Jim Hamm, (De Previous Prez) is always looking for helpful advice. He alerts us,"A friend's iMac wouldn't boot up and turn on yesterday. Following is an email she sent to me and the corrective action she took after a technician at AppleCare told her what to do with her iMac.

"If one has a Mac laptop — instead of the iMac like she has — I presume one would disconnect the battery to terminate all power to the computer. If it's a newer MacBook Pro, without a removable battery, I don't know what one would do to terminate the power. Call AppleCare, I suppose, and ask them. Or maybe laptops aren't affected this way since they are somewhat insulated against power surges by their built-in battery. I'm going to print a copy of this for future reference in case I ever need to do this."
Here Jim quotes a friend, Nancy: "Remember I told you that my iMac wouldn't turn on? I tried to force restart it, but that didn't work either.
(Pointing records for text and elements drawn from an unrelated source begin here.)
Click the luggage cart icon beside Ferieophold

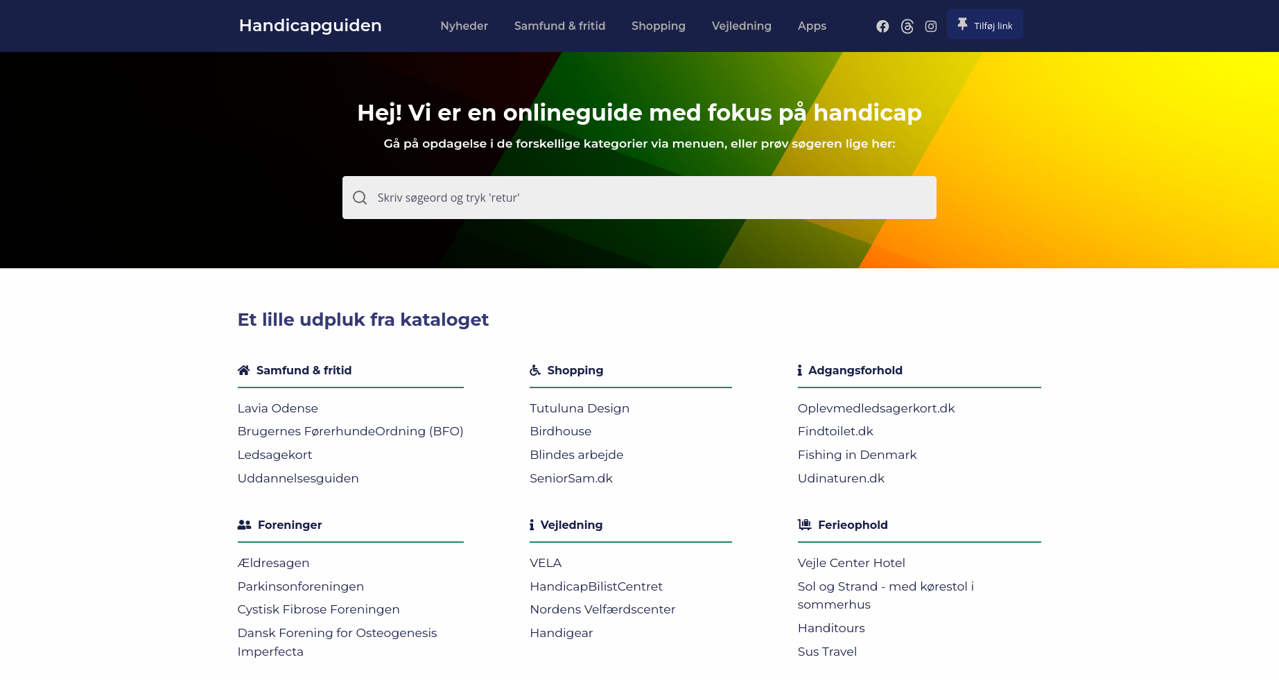804,525
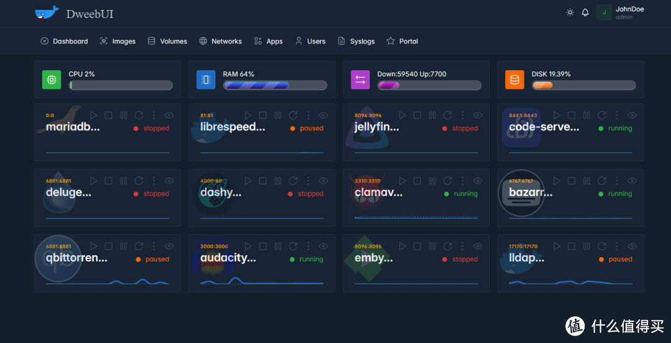Restart the bazarr container
The height and width of the screenshot is (343, 671).
pyautogui.click(x=601, y=181)
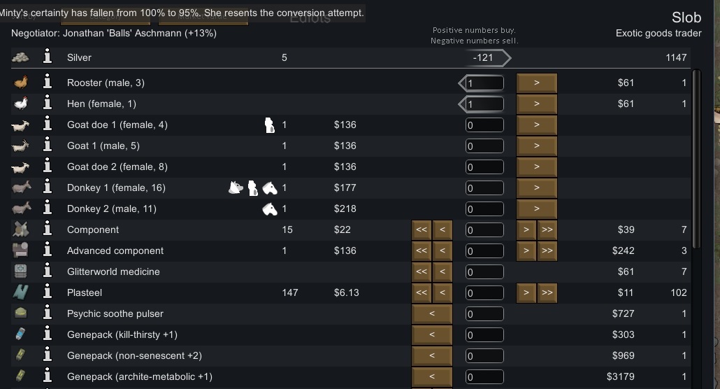The width and height of the screenshot is (720, 389).
Task: Click the Genepack (kill-thirsty +1) icon
Action: point(21,334)
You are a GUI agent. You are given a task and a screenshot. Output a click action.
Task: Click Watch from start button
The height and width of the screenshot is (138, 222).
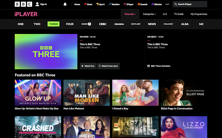tap(108, 66)

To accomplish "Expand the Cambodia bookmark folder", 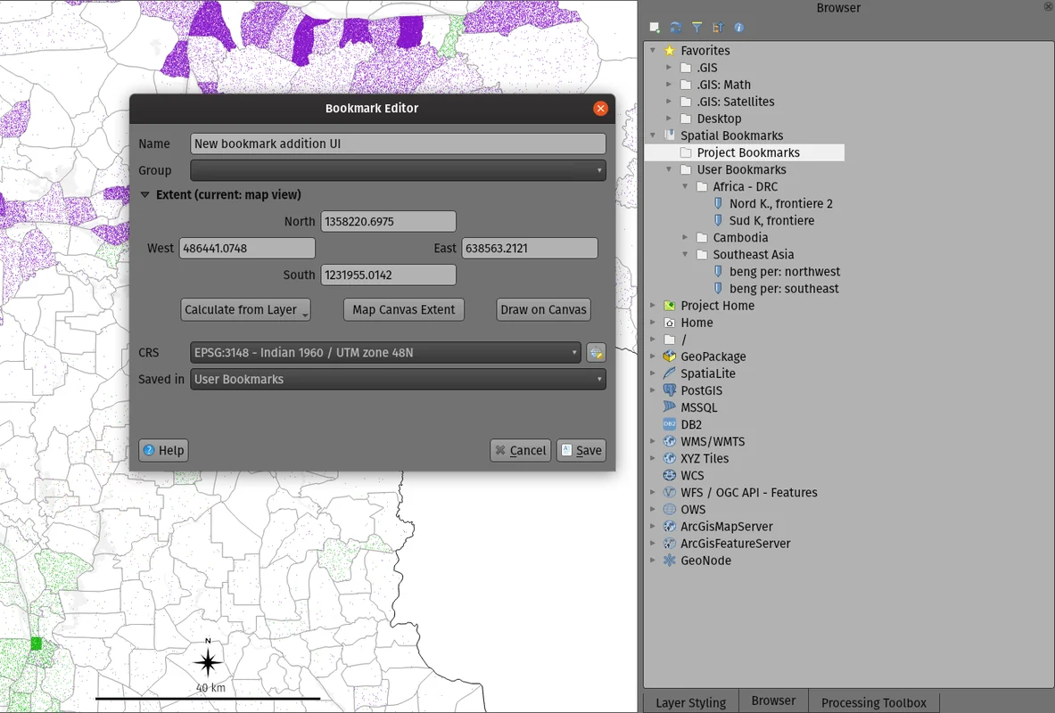I will (x=686, y=238).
"This AM I got up and she booted up perfectly. I then called AppleCare and here's what I was told — it was static buildup probably caused by a power surge. I was told this is 'normal' but not something you want to happen frequently. He gave me a remedy to be used in the event you suspect you have a hardware problem. But, again, it's not to be relied on as a permanent fix because it can ruin the logic board. However, on occasion it is OK to do and will actually purge the computer of that extra static electricity buildup. It's called a PRAM reset, i.e, 'reset the power chip.' Here's what you do (Remember the computer is not on):

Disconnect the power cord from the computer (not the wall, leave it plugged into the wall)
Disconnect keyboard and mouse
Disconnect any other peripherals

Wait about 30 seconds, then plug in power cord and keyboard with the mouse attached.
Hold down Command + Option + r with your left hand (keep them down)
Press the power button
Press and hold the P while still depressing the other keys

Wait to hear three slow "bongs" (they're about 20 seconds a part - the same noise the computer makes when it's booting up).

Release the keys
Shut the computer down
Turn it on again.

"And there you have it - resetting the power chip or PRAM reset for beginners! Something to share with the others." Thanks, Jim, for sharing this info from Nancy.